About the Russian scientific school of diophantine approximations

The theory of diophantine approximations, as a branch of mathematics, began to take shape in the 19th century. A significant contribution to its development was made by Russian and Soviet mathematicians. In this paper, we give a historical review of some results in the field of Diophantine approximations obtained by the Russian scientific school of number theory.
One of the first, P. L. Chebyshev became interested in the problems of the theory of diophantine approximations in the second half of the 19th century. These studies were continued by his students A. N. Korkin and E. N. Zolotarev. In 1880 academician A. A. Markov (the student of A. N. Korkin) in his master thesis brilliantly solved the problem of describing classes of poorly approximating indefinite quadratic forms. Another student of P. L. Chebyshev — G. F. Voronoj, along with G. Minkowski, laid the foundations for a new, closely related to Diophantine approximations section of mathematics — the geometry of numbers.

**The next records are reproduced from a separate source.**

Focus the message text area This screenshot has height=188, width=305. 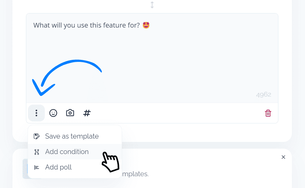coord(152,58)
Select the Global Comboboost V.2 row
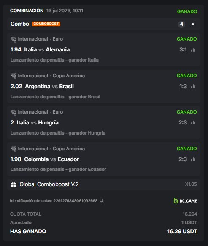The height and width of the screenshot is (246, 208). coord(104,184)
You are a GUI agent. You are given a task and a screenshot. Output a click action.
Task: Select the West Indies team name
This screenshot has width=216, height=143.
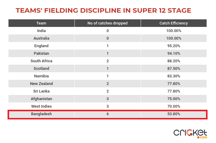41,106
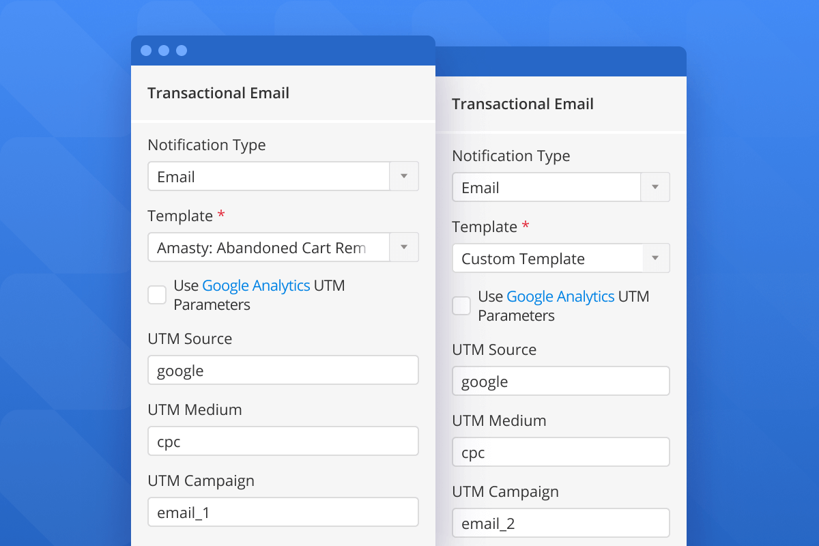Screen dimensions: 819x546
Task: Click the Custom Template dropdown arrow icon
Action: pyautogui.click(x=655, y=258)
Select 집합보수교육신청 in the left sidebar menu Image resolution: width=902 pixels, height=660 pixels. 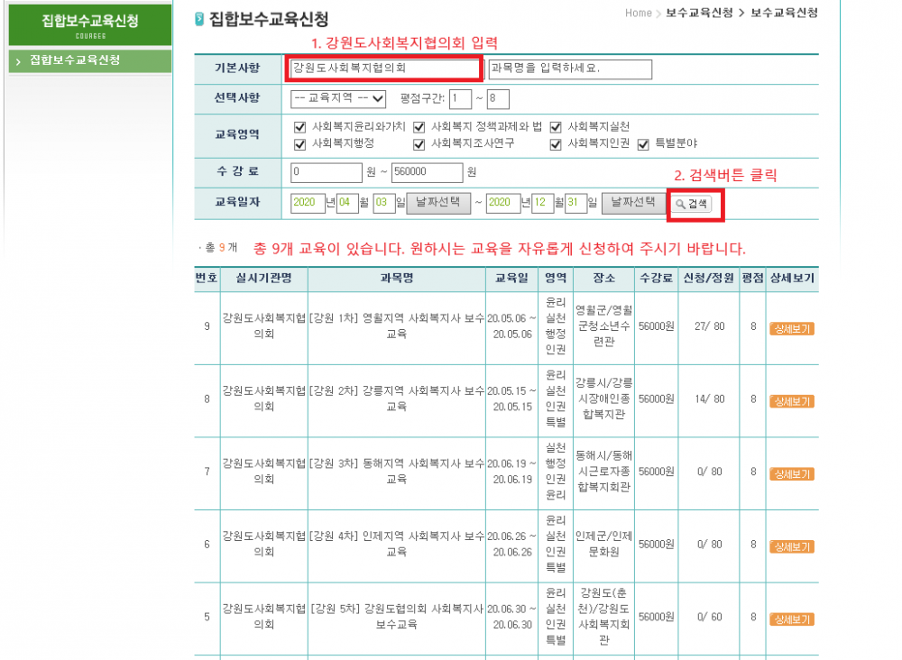[x=89, y=60]
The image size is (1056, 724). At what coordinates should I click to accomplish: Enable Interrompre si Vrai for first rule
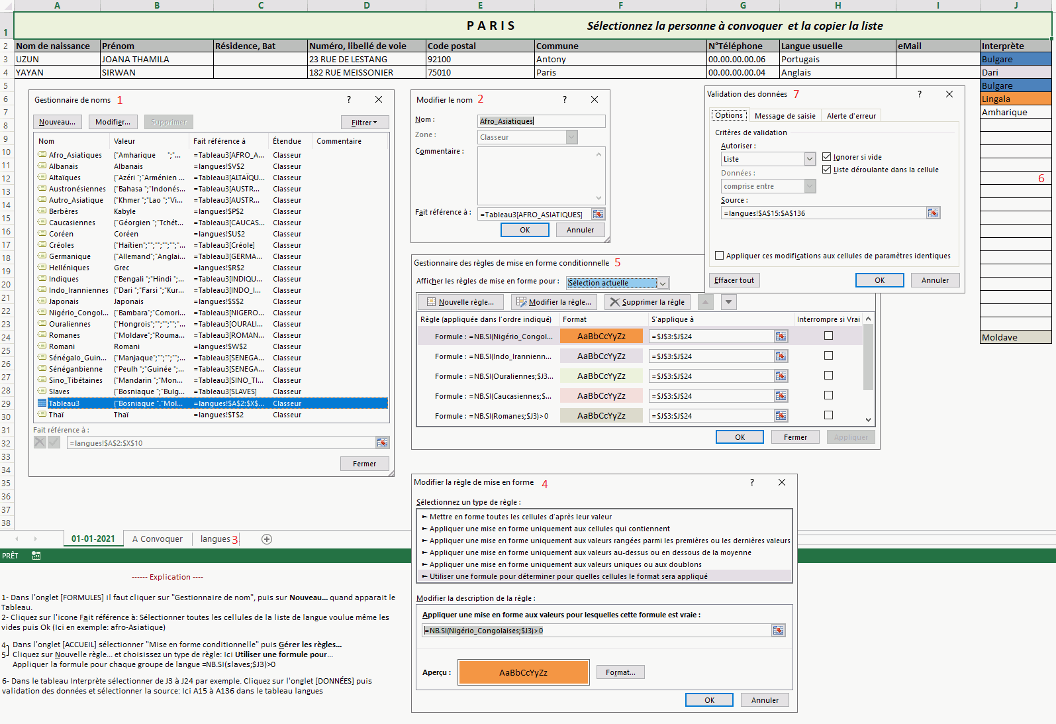tap(828, 336)

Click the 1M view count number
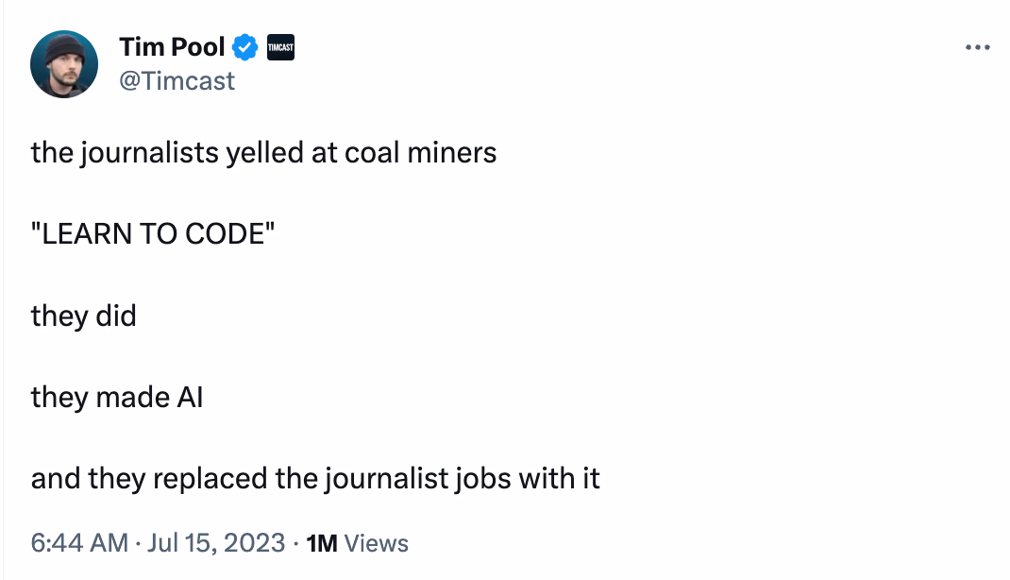click(x=322, y=543)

A. I. Hinchin made a significant contribution to the development of the metric theory of continued fractions. In 1936, he obtained the Khinchin constant — the value of the geometric mean of the decomposition into a continued fraction, for almost all real numbers. The awesomeness of this fact is noted by mathematicians around the world.
A significant contribution to the development of the metric theory of diophantine approximations belongs to Belarusian mathematicians. In 1964 V. G. Sprindzhuk obtained a proof of the hypothesis on the measure of the set of $S$-numbers. Research in this area was continued by V. I. Bernik.
Interesting results in the field of geometry of numbers and the approximation properties of algebraic numbers were obtained in the 70–80s of the XX century by B. F. Skubenko. In particular his work presents an estimate of the constant of the best Diophantine approximations for the two-dimensional case. Research in the field of approximation of real numbers and the theory of continued fractions was continued in the 1990–2010s by N. G. Moshchevitin, O. N. German, A. D. Bruno, N. M. Dobrovol'skii and N. N. Dobrovol'skii.